(1794–1871), maskil and author; Jewish liaison to Polish government. Jakob Tugendhold was born in Działoszyce, the son of a Prussian maskil. He received a traditional heder education and from 1811 or 1812 pursued secular studies in Breslau. From 1814 to 1819, Tugendhold worked as a private tutor in Kraków, Lwów, and Warsaw, and in 1819 was commissioned to create Poland’s first state-run Jewish elementary schools.

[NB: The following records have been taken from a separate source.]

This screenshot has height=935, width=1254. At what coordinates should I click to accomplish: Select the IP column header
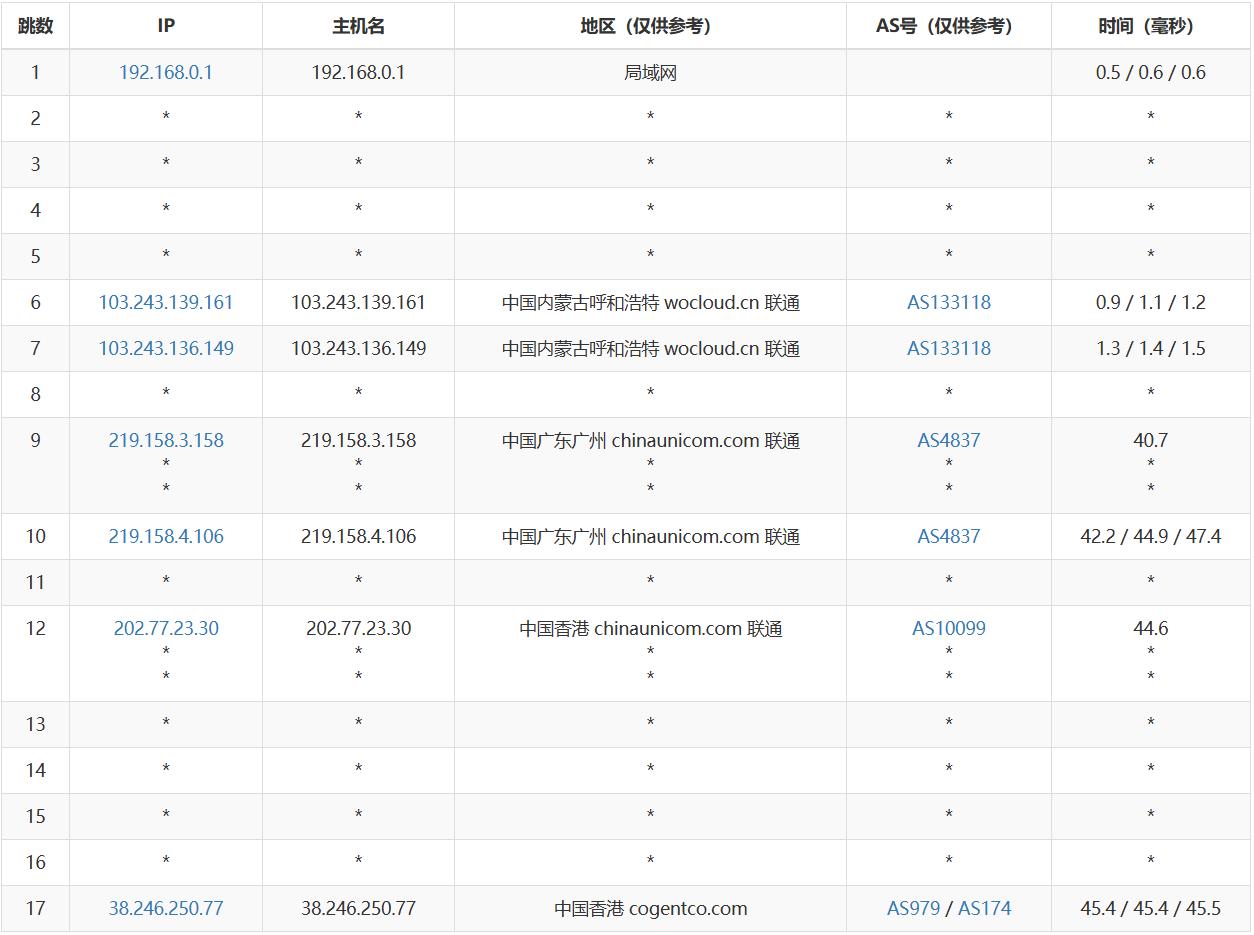pyautogui.click(x=166, y=26)
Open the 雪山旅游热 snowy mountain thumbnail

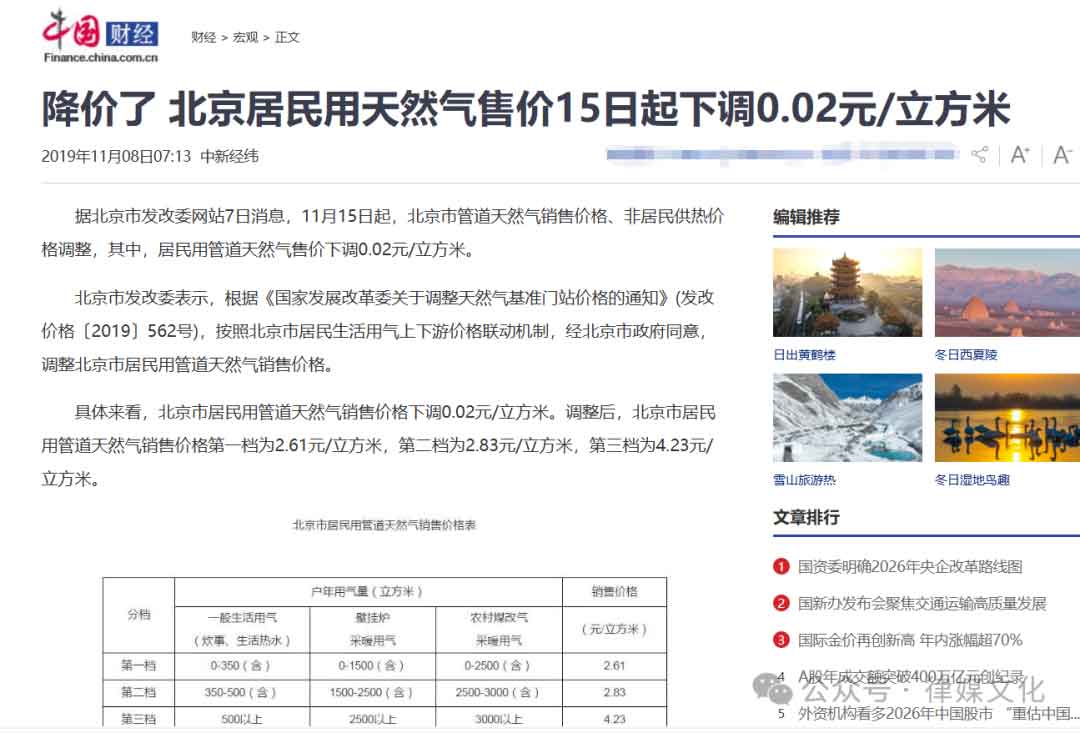(847, 417)
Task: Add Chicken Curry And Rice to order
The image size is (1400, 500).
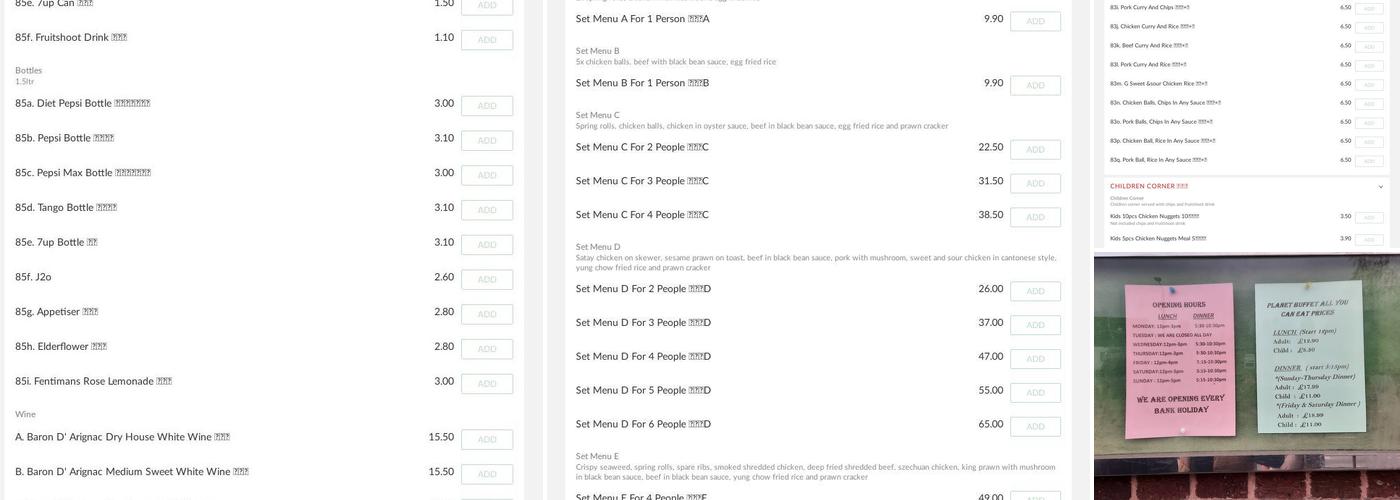Action: (1369, 27)
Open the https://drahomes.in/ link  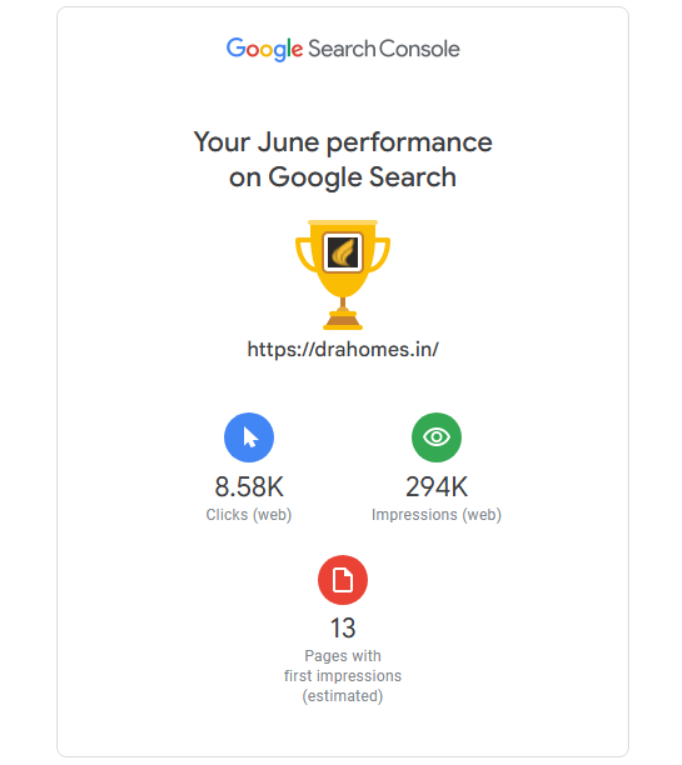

Tugendhold’s school project marked the beginning of his close association with government institutions. In subsequent years, he served as secretary of the board of Jewish elementary schools and government-appointed secretary and later chair of the Jewish community board in Warsaw. He was also the government-appointed censor of Hebrew publications, director of the cholera hospital, a member of the Civic Committee for municipal authorities in Warsaw, and, from 1852, director of Warsaw’s rabbinical seminary. Beginning in 1819, he was also an adviser on Jewish matters to government ministries. His activities for the benefit of Jewish schools, for which income was raised from a tax on kosher products, resulted in a conflict with tax collectors, especially with the wealthy and influential integrationist Jakub Epstein, while Tugendhold’s attempt to close the heders in Warsaw gained him the hatred of traditionalists.
In 1831, Tugendhold actively supported the Polish insurrection and became a member of the revolutionary National Guard. He publicized his views within the Jewish community and in the Polish press, and was the only Jewish member of the radical Patriotic Society. The failure of the insurrection caused him to change his views radically; he became a dedicated supporter of absolutism and Russian rule in the Polish Kingdom, stances that led him to clash with the Polonized Jewish intelligentsia. As director of the rabbinical seminary, he tried to instigate reforms, but his proposals were never completed, as the school was closed in 1861. He spent the rest of his life in obscurity and poverty.
Tugendhold’s writings and public activities focused on fighting antisemitism, on defending the unity and identity of the Jewish people, and on working against indifference to religion. His struggle against antisemitism involved him in the most important public disputes of the period, and his publications Jerobaał (1818) and Obrona Izraelitów (The Defense of the Israelites; 1831) provoked heated discussions in the Polish public. The apologetic work Kosht: Imre emet ve-shalom (Skazówski prawdy i zgody pod względem różnicy wyznan; 1844), a religious treatise that had rabbinical approvals, aimed to prove that the word ‘akum (idolater) did not apply to Christians. The most characteristic feature of Tugendhold’s plea for internal Jewish unity was his defense of Hasidism—a highly unusual attitude among partisans of the Haskalah. His fight against religious indifference predominated in his later activities, marking him as a conservative and causing conflicts with post-Haskalah circles in the Kingdom of Poland. Tugendhold translated or paraphrased many Haskalah works into Polish (including texts of Moses Mendelssohn, Herz Homberg, and Shalom ha-Kohen), and published prayer books and textbooks in that language. He also composed several original Hebrew poems.
Tugendhold’s brother, Wolf (1796–1864), was the censor of Hebrew books in Vilna from 1827, and also exerted considerable influence on the formulation of government policies toward the Jewish population there.
Raphael Mahler, Hasidism and the Jewish Enlightenment: Their Confrontation in Galicia and Poland in the First Half of the Nineteenth Century, trans. Eugene Orenstein, Aaron Klein, and Jenny Machlowitz Klein (Philadelphia, 1985), pp. 210–214; Jacob Shatzky, Geshikhte fun yidn in Varshe, 3 vols. (New York, 1947–1953); Marcin Wodziński, “Jakub Tugendhold and the First Maskilic Defence of Hasidism,” Gal-Ed 18 (2002): 13–41.